- [Material for this task]:
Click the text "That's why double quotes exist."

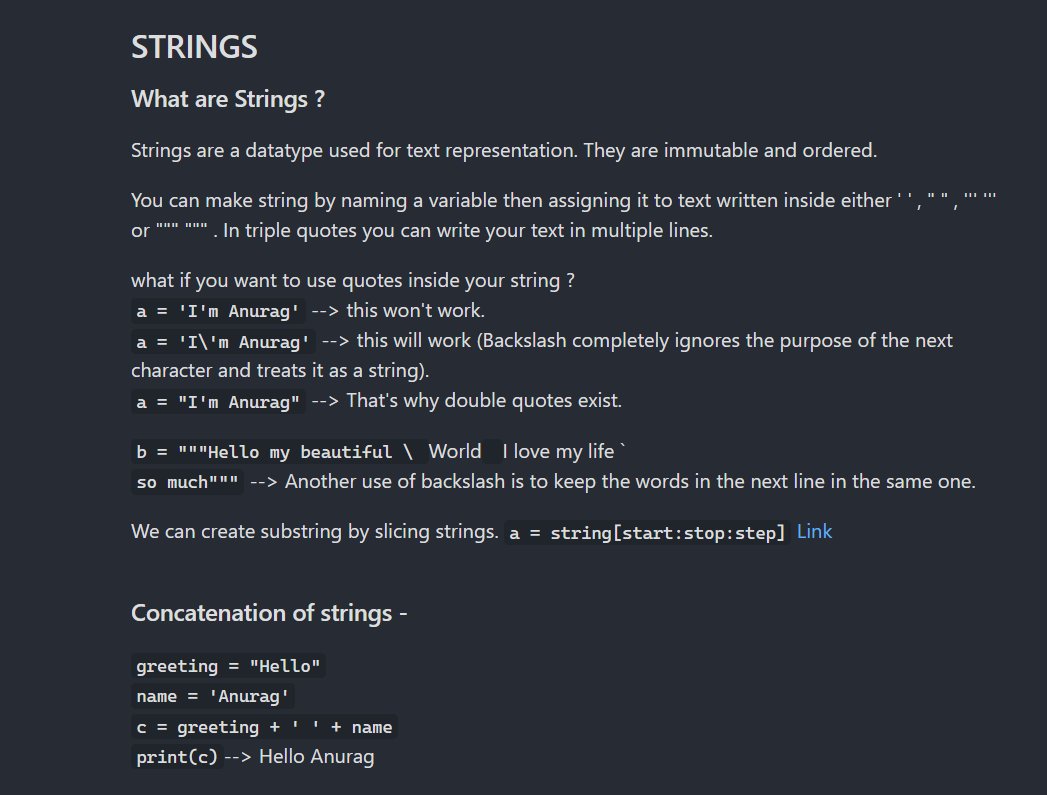(x=484, y=401)
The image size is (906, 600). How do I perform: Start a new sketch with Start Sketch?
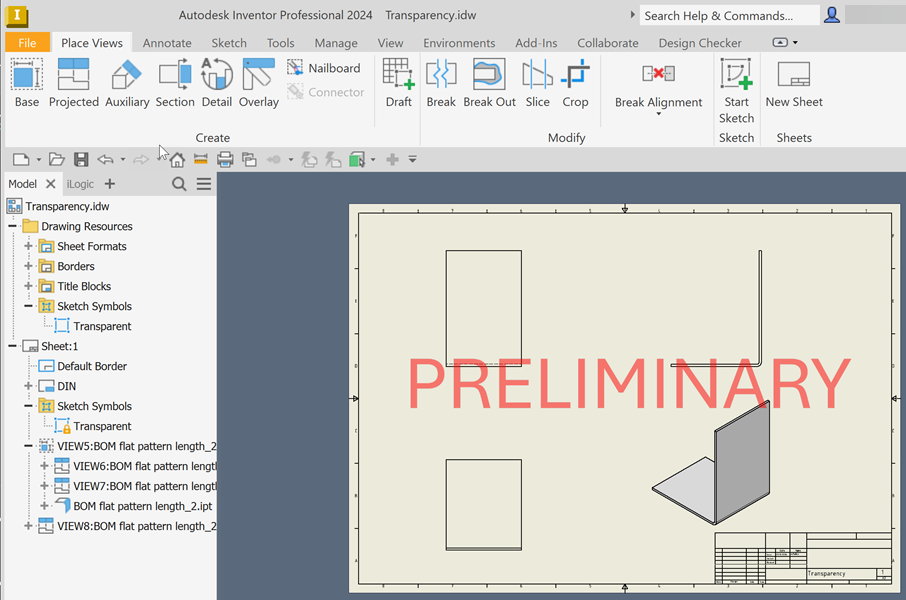[x=737, y=85]
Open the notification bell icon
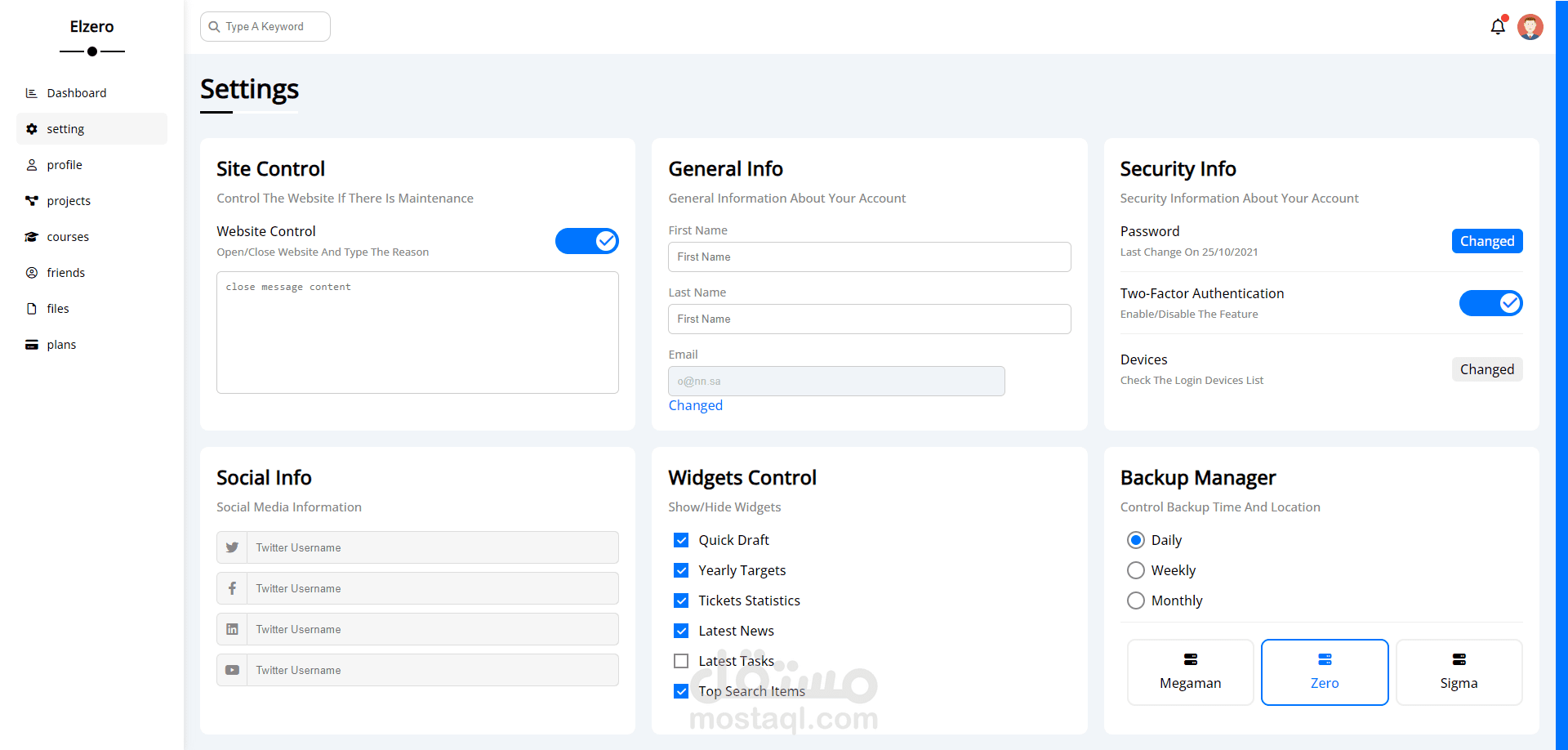The image size is (1568, 750). 1498,27
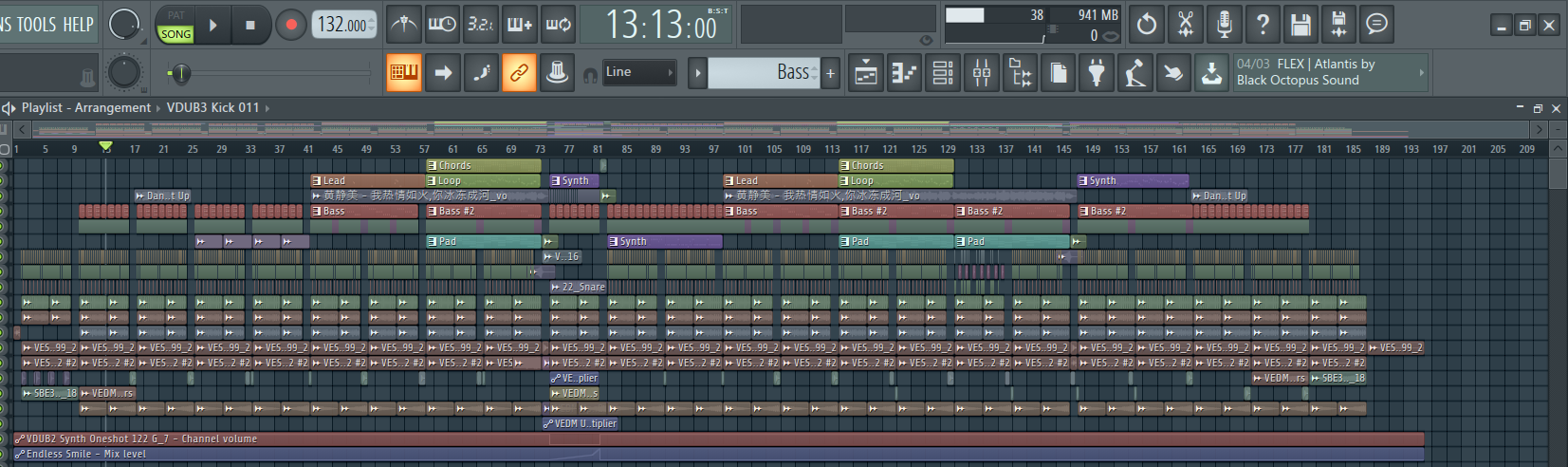Toggle PAT/SONG mode switch

pyautogui.click(x=175, y=25)
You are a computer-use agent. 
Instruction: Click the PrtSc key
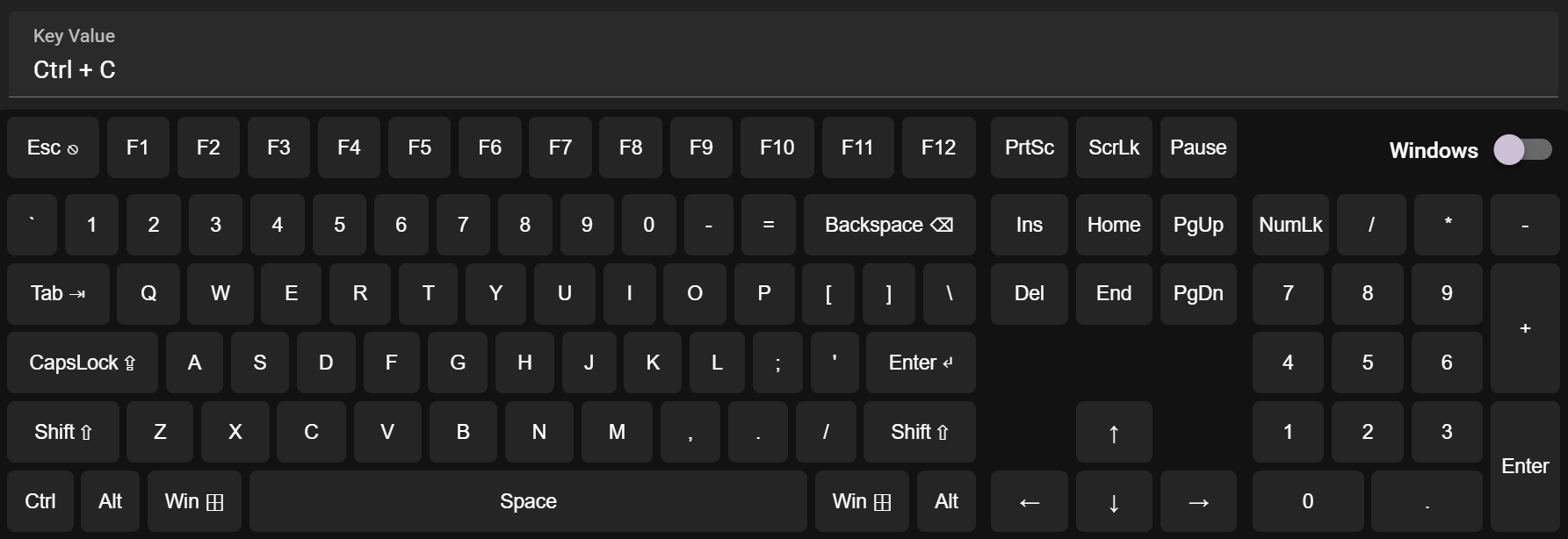coord(1030,147)
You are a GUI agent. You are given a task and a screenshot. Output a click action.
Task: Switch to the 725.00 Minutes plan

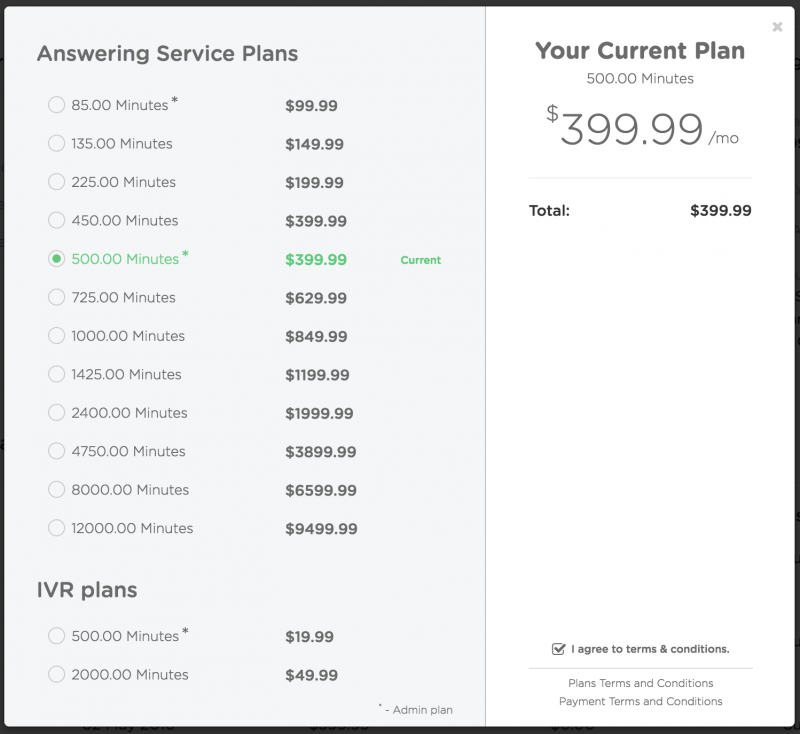click(57, 298)
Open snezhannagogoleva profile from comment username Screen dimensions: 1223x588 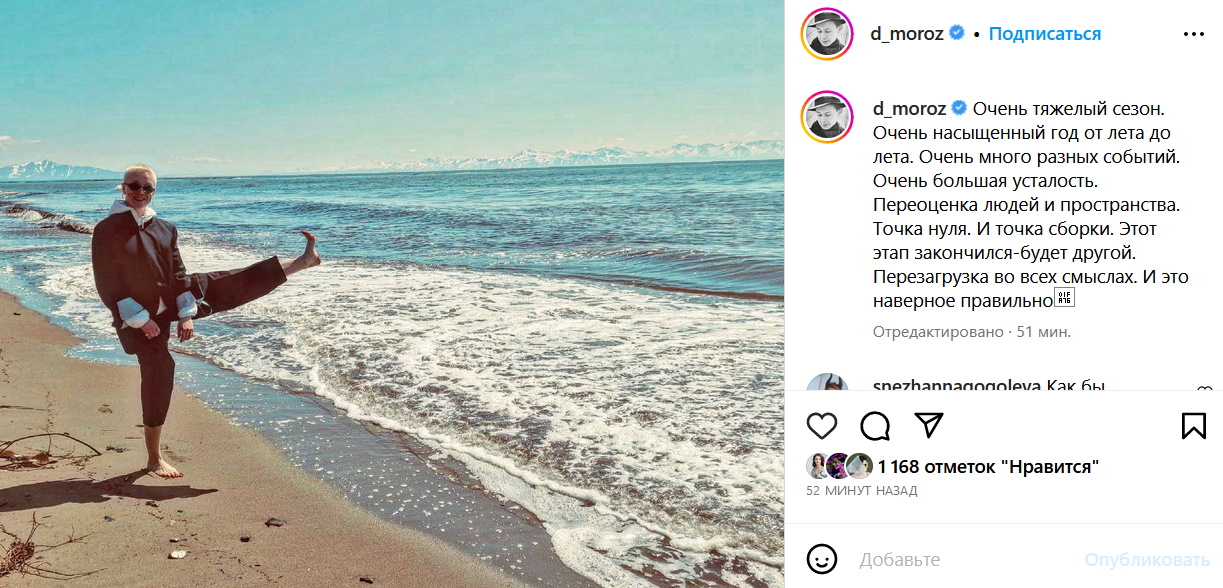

- [Work request]: Would you return the entries verbatim, minus any images?

- [Response box]:
Click the text "That's why double quotes exist."

(x=484, y=401)
The image size is (906, 600). How do I perform: Start a new sketch with Start Sketch?
[x=737, y=85]
Open the notification bell icon
The image size is (1568, 750). 1498,27
Toggle PAT/SONG mode switch

pyautogui.click(x=175, y=25)
You are a computer-use agent. 
Instruction: Click the PrtSc key
coord(1030,147)
You are a GUI agent. You are given a task and a screenshot. Output a click action.
Task: Switch to the 725.00 Minutes plan

click(57, 298)
Open snezhannagogoleva profile from comment username Screen dimensions: 1223x588 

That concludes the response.